HIPAA required “covered entities” to have administrative, physical, and technical safeguards, and policy, procedure, and documentation demonstrating compliance with the security and privacy policies under the law. The new law extends these requirements to virtually any entity that may receive PHI. If you perform “any function or activity” involving Protected Health Information, you are likely a “business associate.” The definition of "function or activity" is all encompassing: legal, actuarial, accounting, consulting, data processing, management, administrative, accreditation, financial services and anything else for which a covered entity might contract out are included, if access to PHI is involved.
Under previous law business associates were required (under their business associate agreements with covered entities) have security and privacy policies that were “reasonably and appropriately” protect protected health information (”PHI”). Now, all of HIPAA’s security administrative safeguards, physical safeguards, technical safeguards, and security policies, procedures, and documentation requirements will apply directly to all business associates. This means that the Department of Health and Human Services (”HHS”) (and now all state attorneys general) and the Federal Trade Commission (“FTC”) may impose fines against those business associates who do not comply with these HIPAA standards.
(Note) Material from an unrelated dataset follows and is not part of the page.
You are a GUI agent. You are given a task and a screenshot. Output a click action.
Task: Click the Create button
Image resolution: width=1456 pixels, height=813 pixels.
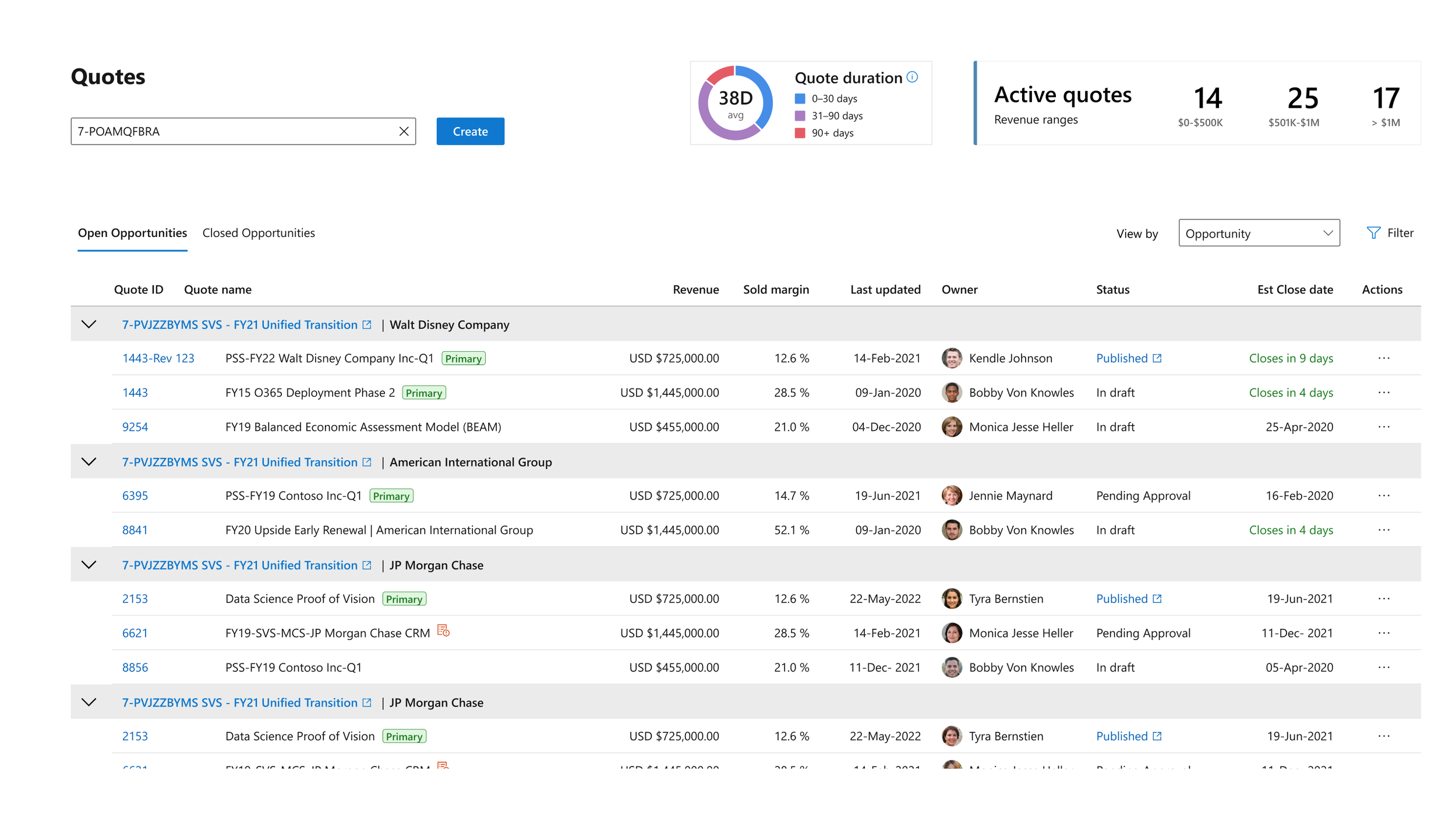470,132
Training and awareness programs are key components of the HIPAA security policies.
Under the new law, a business associate may use and disclose protected health information only if such use or disclosure is in compliance with all of its business associate agreement requirements. If a business associate uses or discloses protected health information in violation of its business associate agreement, it is not only liable to the covered entity, but also to HHS for the same incident. Thus, breaching the agreement is not just a breach of contract, it is a direct HIPAA violation.
In addition, business associates will now also have to take action if they know of a pattern of activity or practice of the business associate that constitutes a material breach or violation of a business associate agreement. In essence, they must look internally to see if they are violating the terms of the contract, and not wait to be sued. If the business associate fails to take reasonable steps to cure a breach, terminate the agreement, or report the problem to HHS, then the business associate may be liable under HIPAA penalties, including the new Civil and Monetary Penalties.
New Penalties
The new law establishes civil and criminal penalties for failure to comply of up top $50,000 per violation. It also allows individuals harmed by privacy and security violations to receive a percentage of the fine for the first time. It also allows for enforcement by State Attorney’s General. Finally, the law allows enhanced penalties if there has been “willful neglect” of an entities obligations. The law also allows HHS to audit compliance not only of covered entities but also of their business partners.
Data Breach Notification
The law creates new obligations to notify not only the business customer and the patient, but also the government when PHI “has been, or is reasonably believed…to have been, accessed, acquired, or disclosed as a result of such breach.” Notification must be made without “unreasonable delay” and in no event more than 60 days after discovery of the breach If the breach affects more than 500 individuals, the notification can be through media outlets and the Internet.